Qu’est-ce que la bande dessinée ?
par Jan Hoet
contrenotes de Alexandra Achard & L.L. de Mars
Nous savons tous que dans un musée nous trouvons de l’art. [Première phrase, et déjà les ennuis commencent : Nous savons tous que dans un musée nous trouvons de l’art. Non. Dans un musée, on trouve des objets. « De l'art », on en trouve dans les théories « de l'art », dans les histoires « de l'art ». Personne ne peut regarder « de l'art ». Personne ne peut montrer du doigt, ici, sur le mur ou là-bas sur la place de la ville « de l'art ». Et mieux encore, il faut réécrire sans cesse les théories « de l'art » et les histoires « de l'art », parce que « de l'art » ça transforme théories, disciplines, épistémès, pratiques, relations, problèmes. Pourquoi? Parce que « de l'art », transforme « l'art ». — L.L.d.M.] L’on pourrait se demander pourquoi donc organiser une exposition sur la bande dessinée ? La question n’est pas de savoir si la bande dessinée est un art, tout comme il serait insensé de se demander si la littérature fait partie des arts plastiques. [troisième phrase : (la seconde n'est pas en reste...) La question n’est pas de savoir si la bande dessinée est un art, tout comme il serait insensé de se demander si la littérature fait partie des arts plastiques. — [Insensé ? « Les gestes du conteur Warlipi laissent une trace sur le sable. En dehors de sa main et de ses doigts, il n'a besoin d'aucun autre accessoire.(...) Si le conteur Warlipi grattait le sable avec un bâton plutôt qu'avec les doigts, on ne se rapprocherait pas plus de l'écriture ou du dessin, et cela ne ferait pas davantage de leur pratique d'inscription une technologie. Si vous pouvez écrire sans instrument, vous pouvez aussi dessiner avec. En effet, comme dans l'écriture, on dessine presque toujours avec un instrument. L'atelier d'un dessinateur contient presque toujours des instruments ; non seulement ceux-ci sont aussi divers et nombreux que ceux qu'on trouve dans le bureau d'un écrivain, mais beaucoup sont aussi identiques ». (Tim Ingold, Une brève histoire de la ligne. 2011. p.190) — A.A.] Parfois les arts se chevauchent, mais il s’agit alors de diphormie : un poème qui se définirait aussi par sa typographie, une typographie qui serait originale au point d’apporter un message graphique.
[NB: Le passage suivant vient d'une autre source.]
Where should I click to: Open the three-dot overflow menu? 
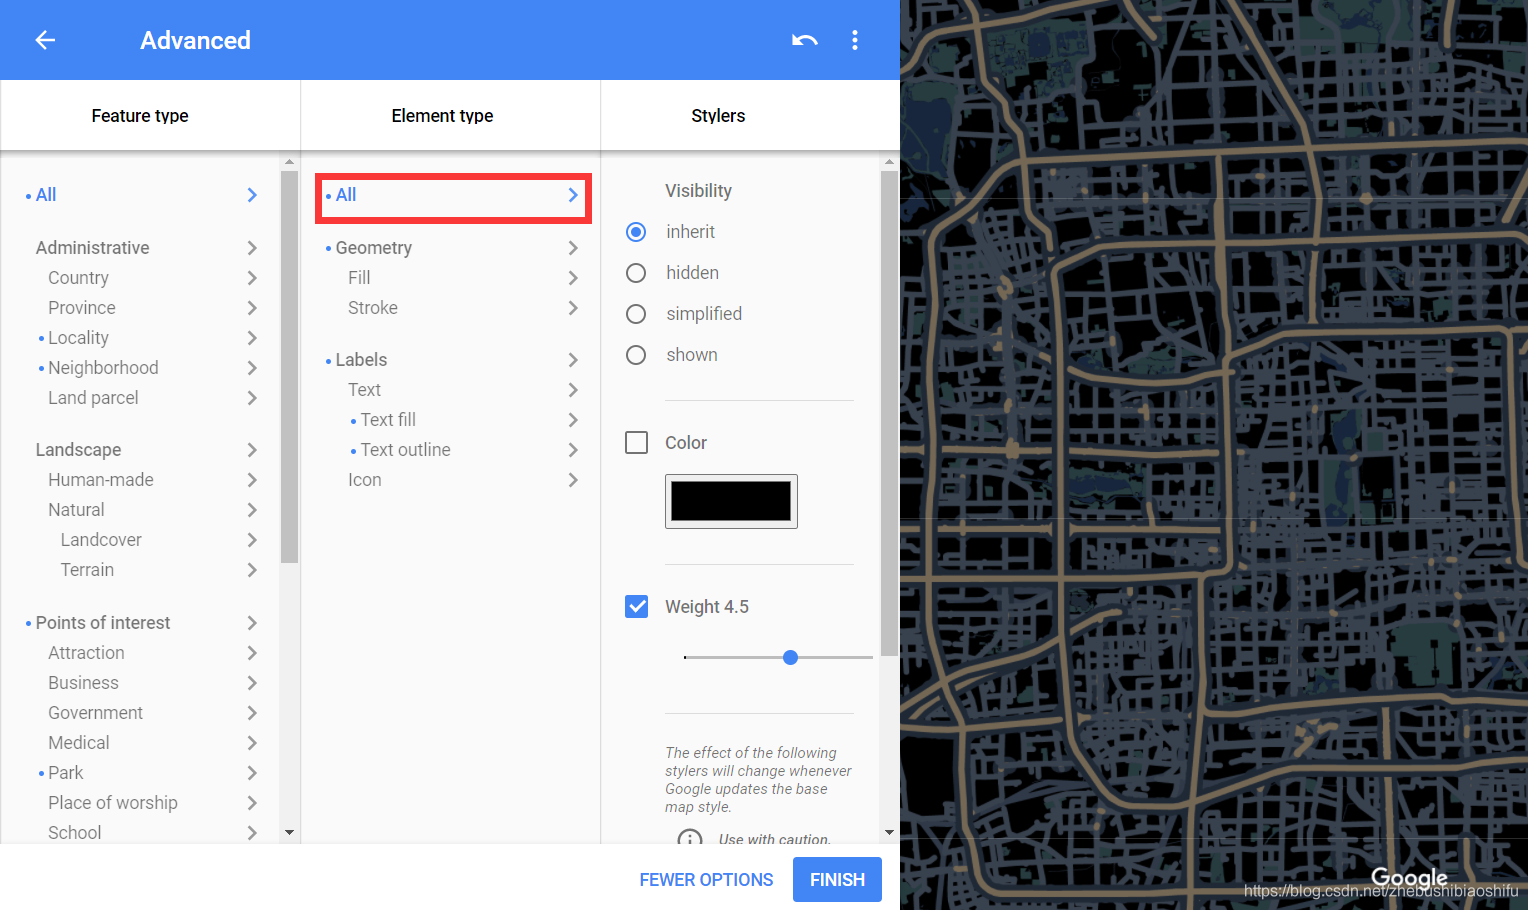click(x=855, y=40)
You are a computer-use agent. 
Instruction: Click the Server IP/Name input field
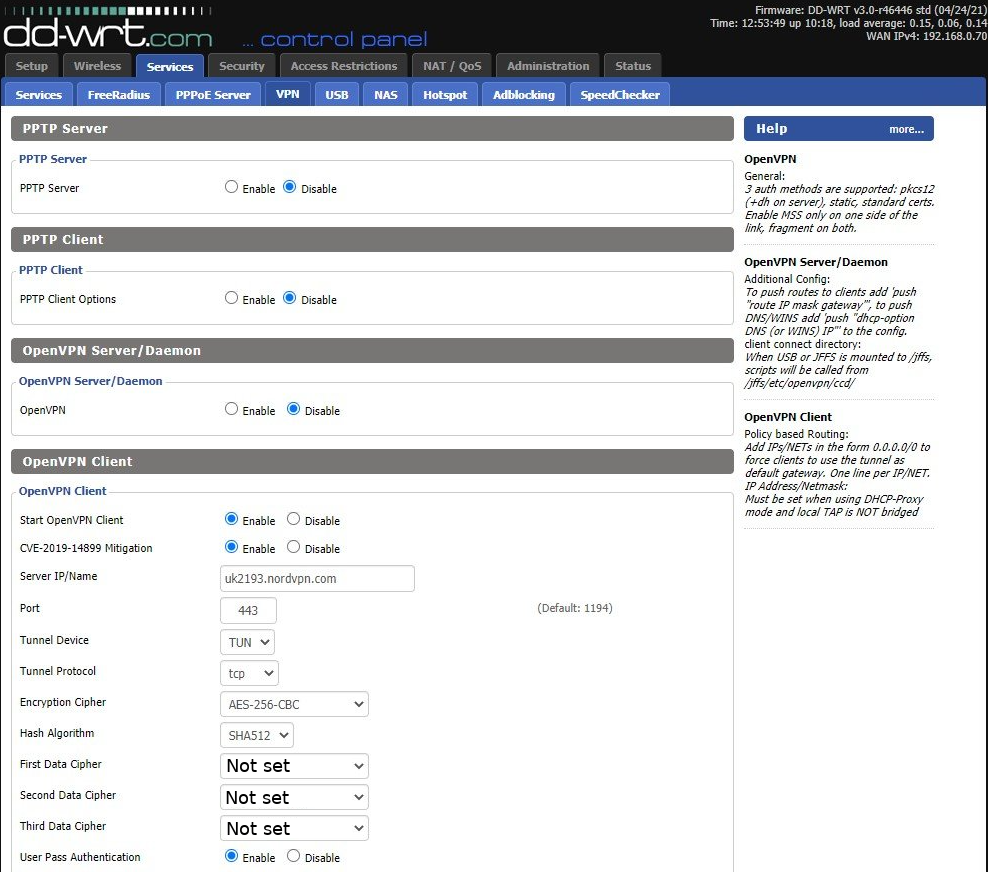[317, 578]
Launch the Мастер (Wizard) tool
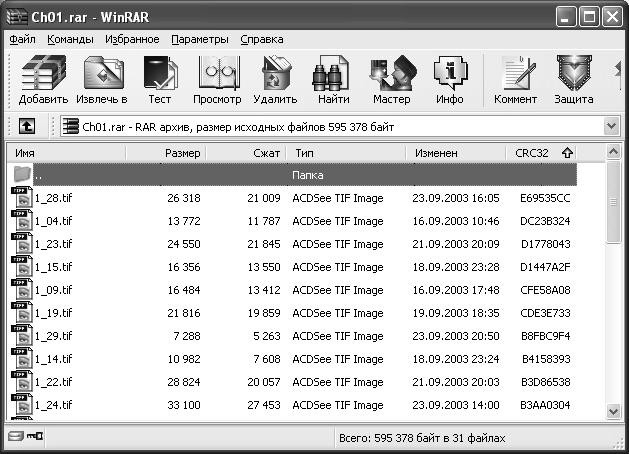 391,78
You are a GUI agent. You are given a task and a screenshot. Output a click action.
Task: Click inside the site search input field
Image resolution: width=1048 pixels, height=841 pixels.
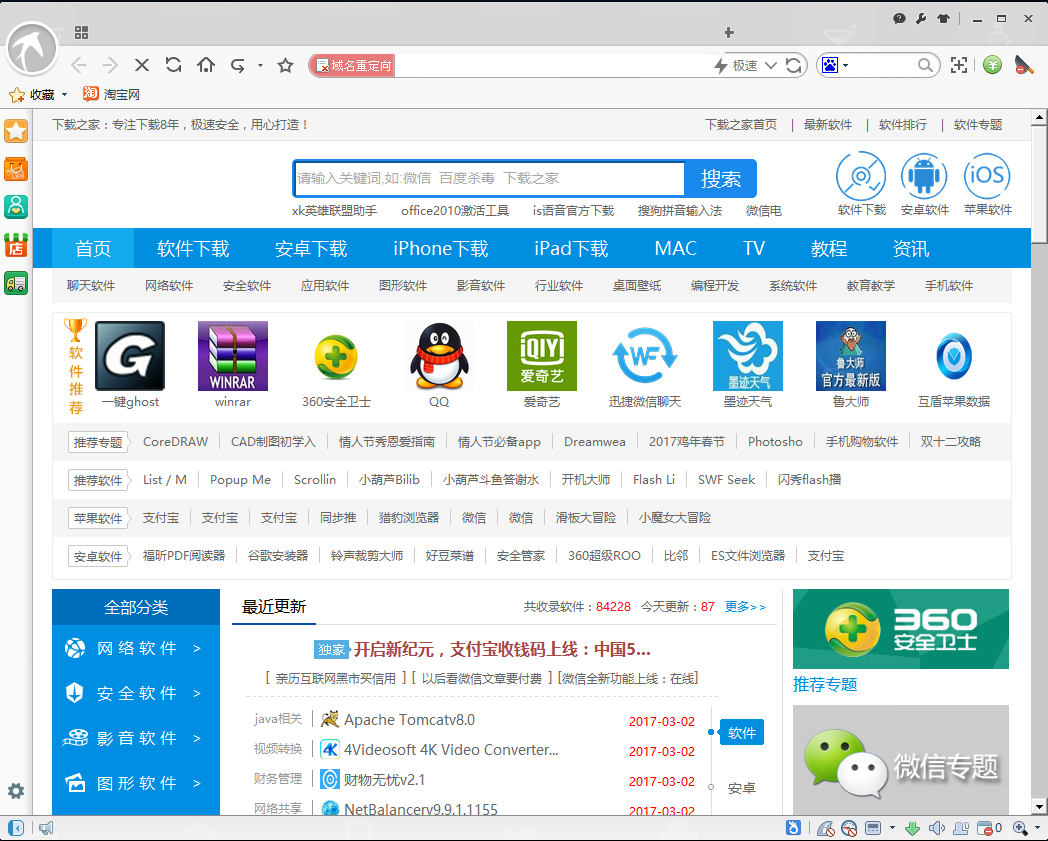pos(480,178)
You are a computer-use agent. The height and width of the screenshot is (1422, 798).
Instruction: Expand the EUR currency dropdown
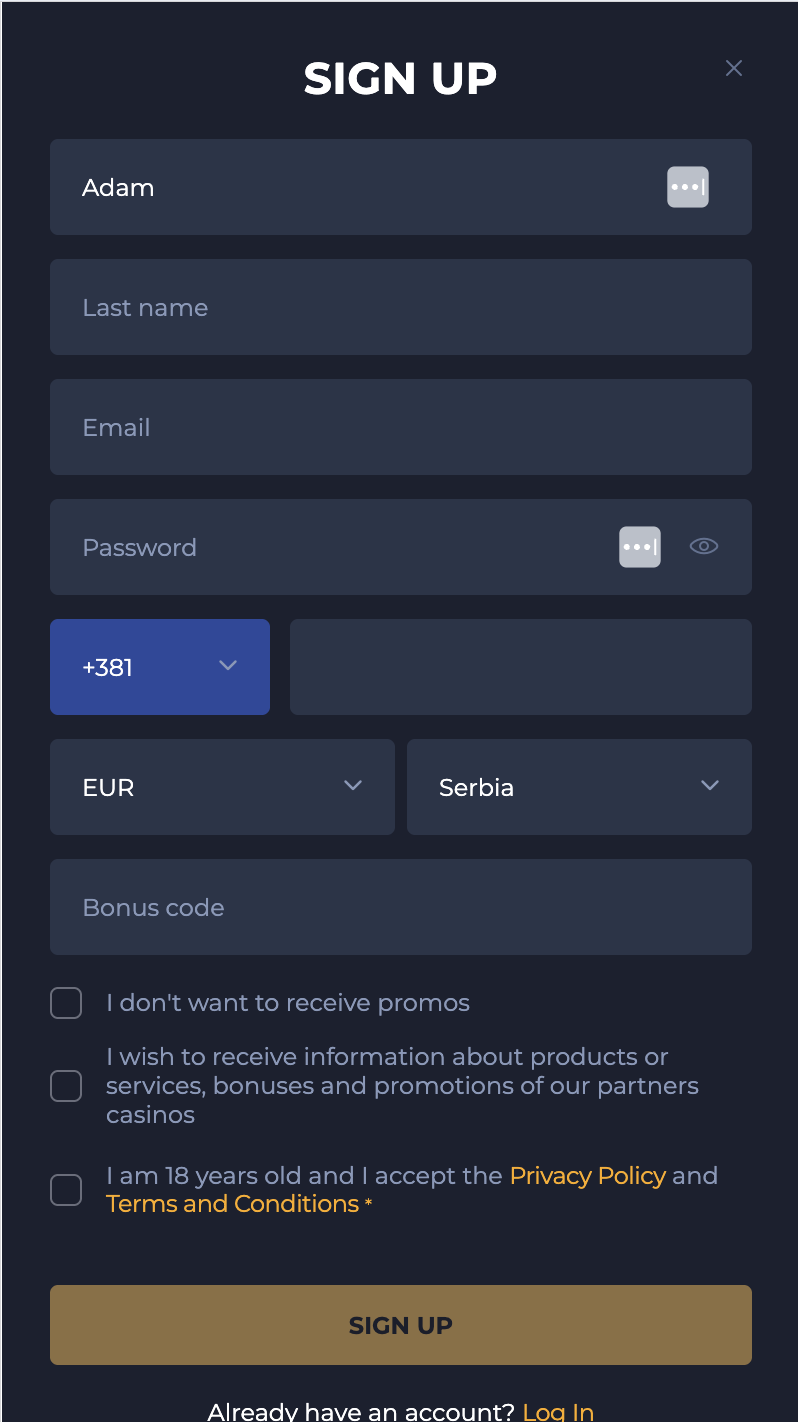pos(222,787)
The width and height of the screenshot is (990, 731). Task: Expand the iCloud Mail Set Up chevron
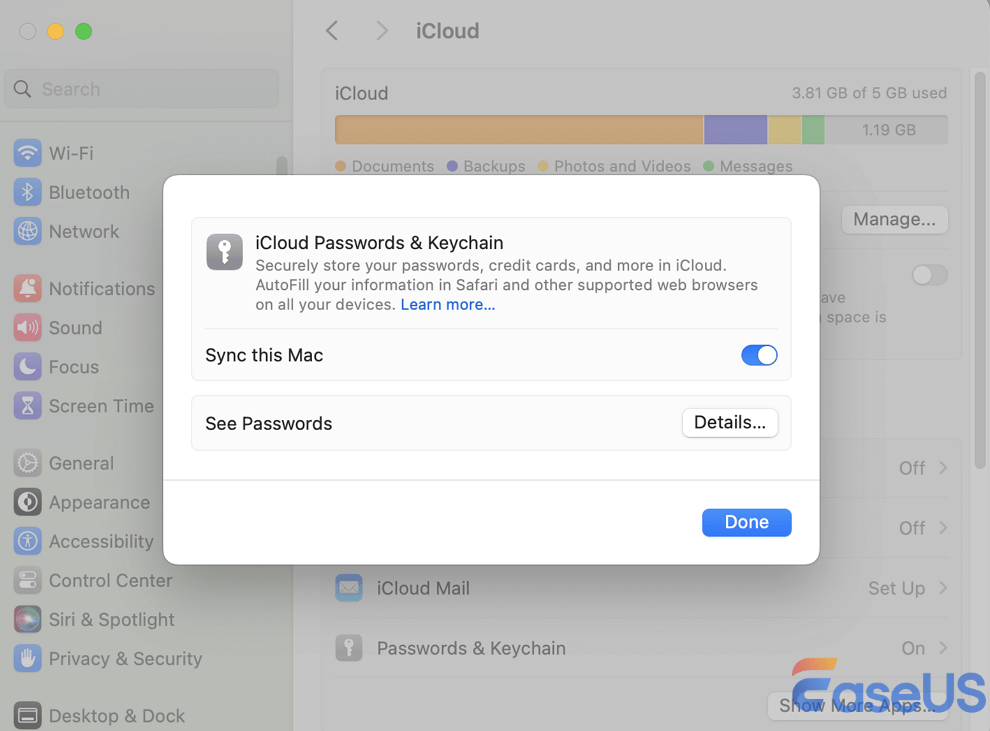(943, 588)

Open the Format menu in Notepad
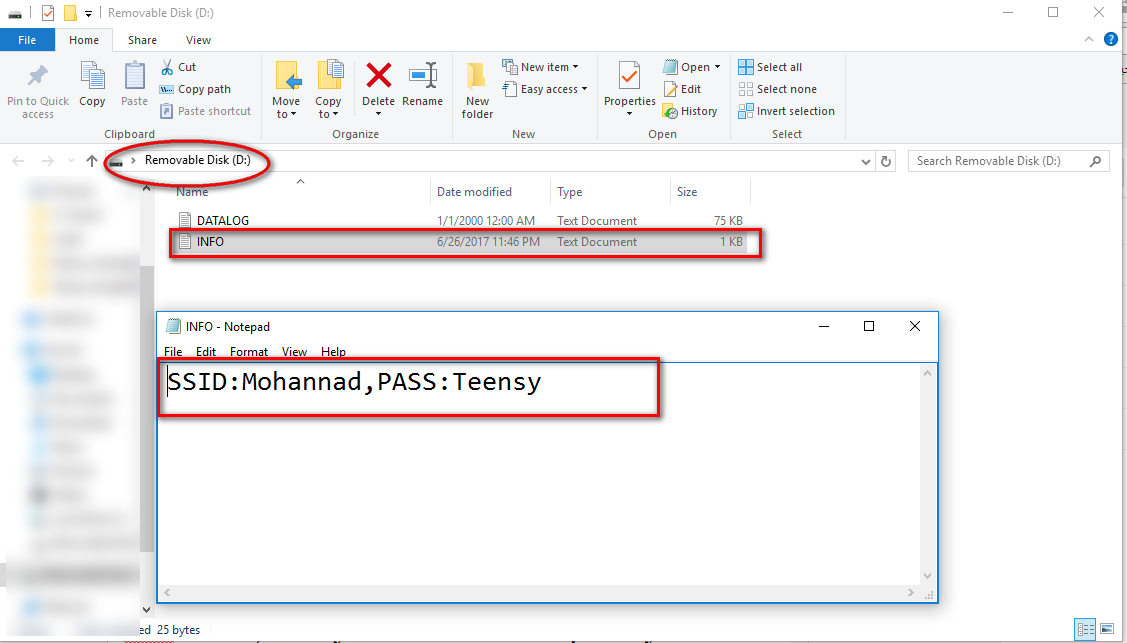pyautogui.click(x=249, y=351)
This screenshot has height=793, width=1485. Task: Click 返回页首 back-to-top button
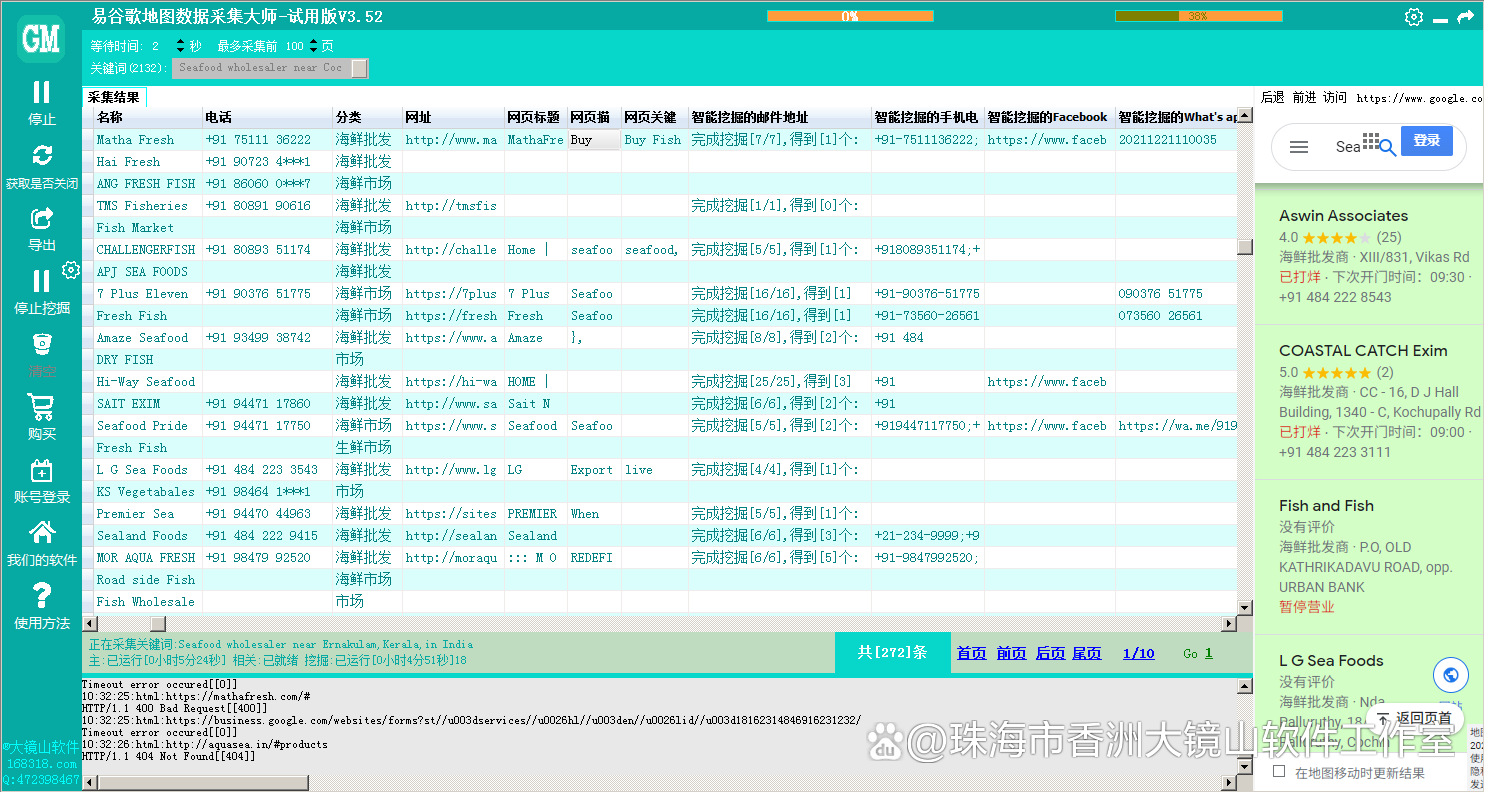(1415, 718)
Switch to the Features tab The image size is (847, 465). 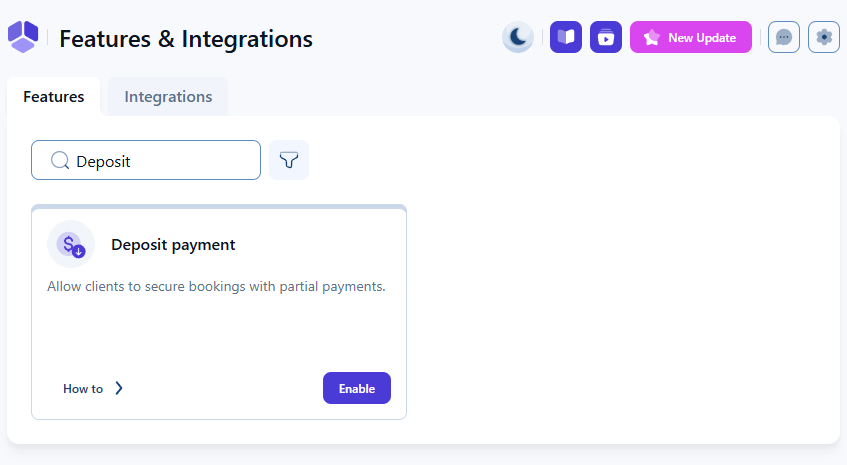pos(54,97)
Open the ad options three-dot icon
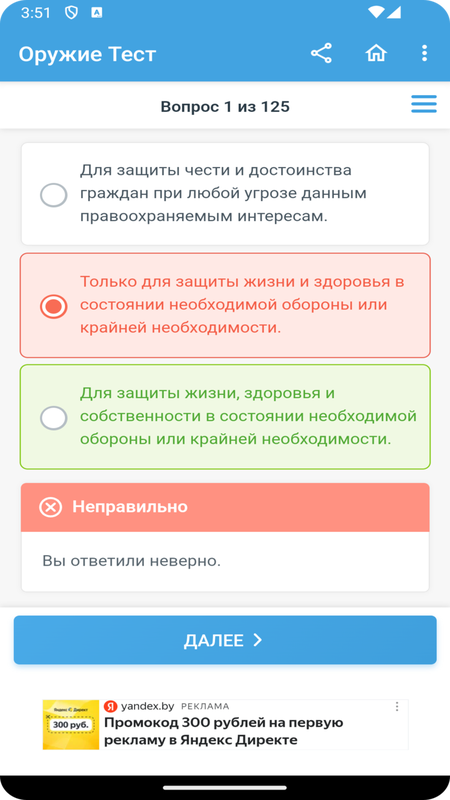Image resolution: width=450 pixels, height=800 pixels. [x=397, y=707]
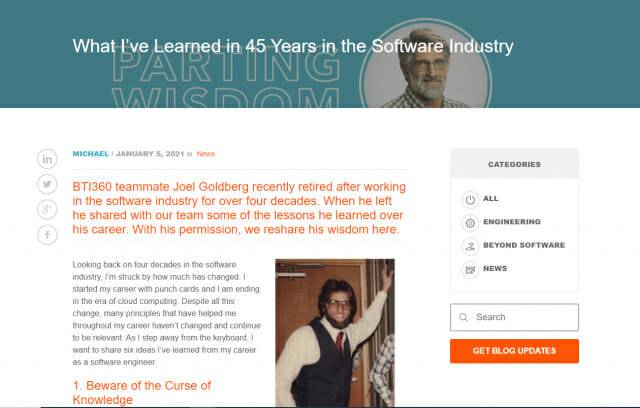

L’art plastique et la bande dessinée sont deux domaines voisins. La bande dessinée s’est forgé un nom propre, de même d’ailleurs que la mode ou le cinéma, avec un système de codes, qui évoluent peu à peu, de la même façon que dans l’art plastique.
Il y a des points de concordance, des conventions et des méthodes communes. [ La qualité du chercheur détermine la puissance de l’objet d’une recherche. Encore, au minimum, faut-il commencer à chercher. — L.L.d.M.] Autant dans l’art plastique que dans la bande dessinée, il y a la composition, les éléments du style, l’abstraction, la recherche d’une certaine esthétique, la perception de tout ce qui existe, le fait qu’on peut utiliser des images. À côté de cela, il y a les caractéristiques propres à la bande dessinée : la fonction de l’image, la sujétion au langage et à l’histoire, le codage au moyen de vignettes et de bulles, la visualisation de données non-visibles telles que voir des étoiles ou des jurons non-formulés, la mise en page et l’équilibre au niveau de deux pages d’un album ou d’une bande quotidienne, le fait que le personnage principal soit une constante.
Cela revient à comparer des pommes et des poires. Nous ne pouvons pas trancher sur ce qui est le plus important, précisément à cause des différences et des divergences. [Les pommes et les poires ne sont incomparables que pour les marchands de quatre saisons. Elles sont comparables pour le cuisinier qui cherche les associations fines et leur concèdent une infinie variété de goût, pour le peintre qui sonde la couleur dans les profondeurs et leurs concède des propriétés plastiques, leurs connaissent une infinie variété de formes, etc. Mais la médiocrité de l'image, en dehors de sa vulgarité, vient surtout des termes autodétruits d'une relation première invitant à une relation seconde : pomme/art plastique (au singulier, allez savoir pourquoi? Sanctification déjà commencée de l'Art, LE ART, dans la plasticité muséographiée ?) poires/bande dessinée... C'est pas pareil parce que c'est différent, c'est pour ça que c'est pas pareil. — L.L.d.M.] Est-ce que la meilleure œuvre de Picasso est plus importante en tant que produit du vingtième siècle, que le phénomène de la bouteille de Coca-Cola ?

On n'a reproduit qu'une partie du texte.